AICAR (5-Aminoimidazole-4-carboxamide 1β-D-ribofuranoside) is prohibited in sport according to rules established by the World Anti-Doping Agency. Doping control laboratories identify samples suspicious of AICAR abuse by measuring its urinary concentration and comparing the observed level to naturally occurring concentrations. As the inter-individual variance of urinary AICAR concentrations is large, this approach requires a complementary method to unambiguously prove the exogenous origin of AICAR. Therefore a method for the determination of carbon isotope ratios (CIR) of urinary AICAR has been developed and validated. Concentrated urine samples were fractionated by means of liquid chromatography for analyte clean up. Derivatization of AICAR yielding the trimethylsilylated analog was necessary to enable CIR determinations by gas chromatography-combustion-isotope ratio mass spectrometry. The method was tested for its repeatability and stability over time and a linear mixing model was applied to test for possible isotopic discrimination. A reference population of n = 63 males and females was investigated to calculate appropriate reference limits to differentiate endogenous from exogenous urinary AICAR. These limits were tested by an AICAR elimination study.    

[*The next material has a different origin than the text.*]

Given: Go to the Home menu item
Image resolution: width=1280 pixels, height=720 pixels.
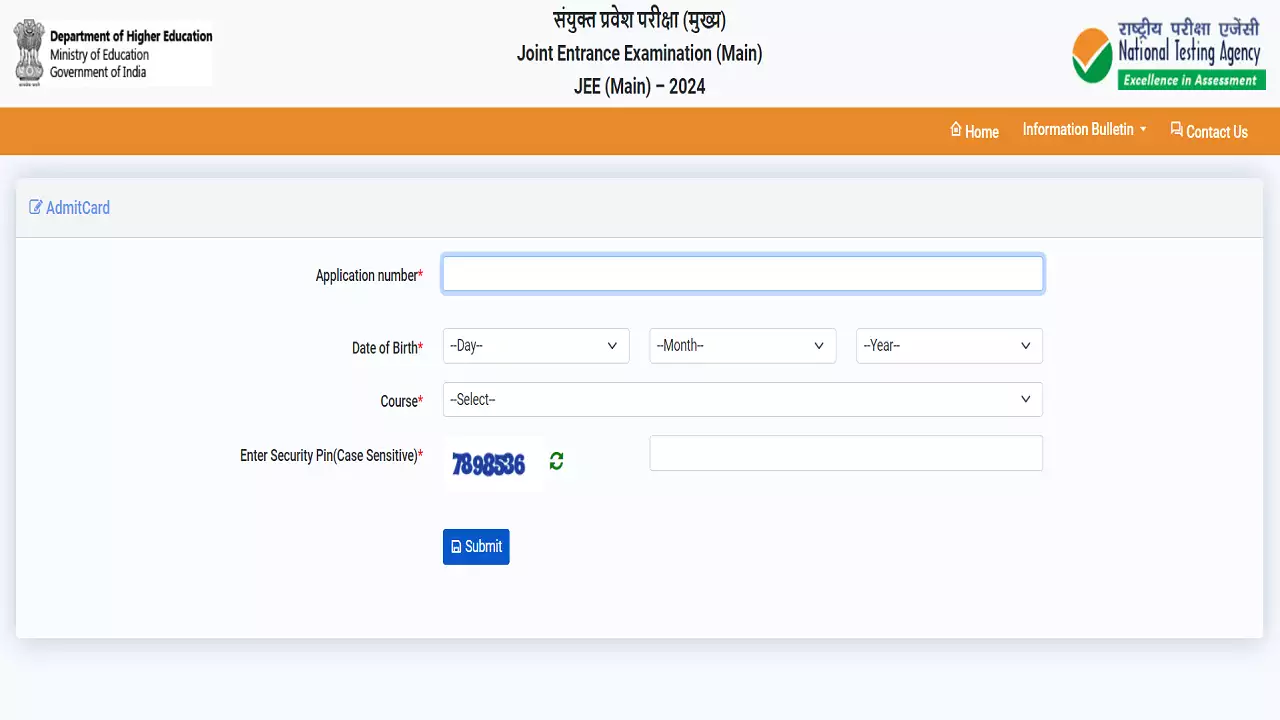Looking at the screenshot, I should click(x=982, y=132).
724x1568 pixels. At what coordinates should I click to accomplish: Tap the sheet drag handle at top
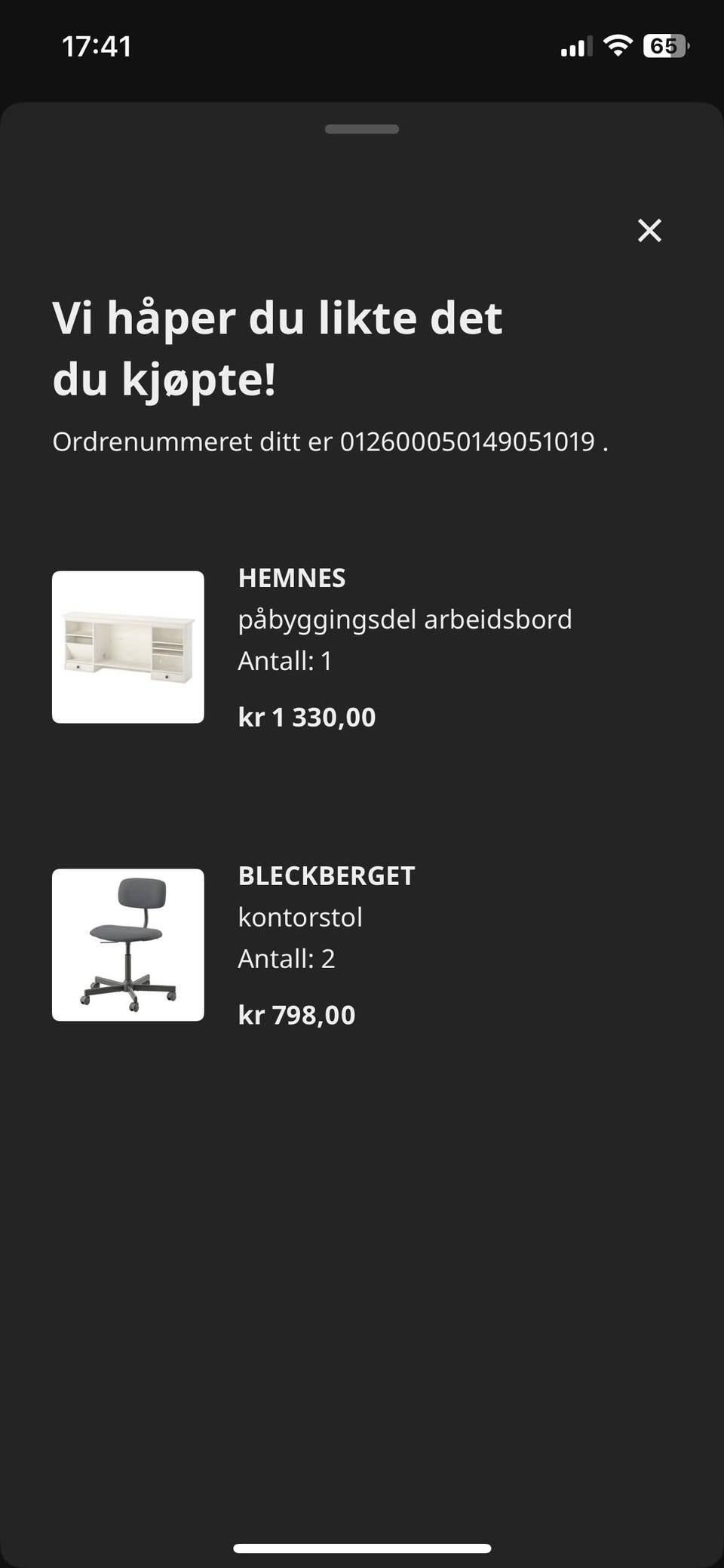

The developed method fulfils all requirements for adequate sports drug testing and was found to be fit for purpose. The investigated reference population showed a larger variability in CIR of AICAR as for endogenous steroids. Nevertheless, the calculated thresholds for differences between AICAR and endogenous steroids can be applied straightforward to evaluate suspicious doping control samples with the same statistical confidence as established e.g. for testosterone misuse. These thresholds enabled the detection of a single oral AICAR administration for more than 40 h.  
Determination of CIR is the method of choice to distinguish between an endogenous or exogenous source of urinary AICAR. The developed method will enable investigations into doping control samples with elevated urinary concentrations of AICAR and clearly differentiate between naturally produced/elevated and illicitly administered AICAR.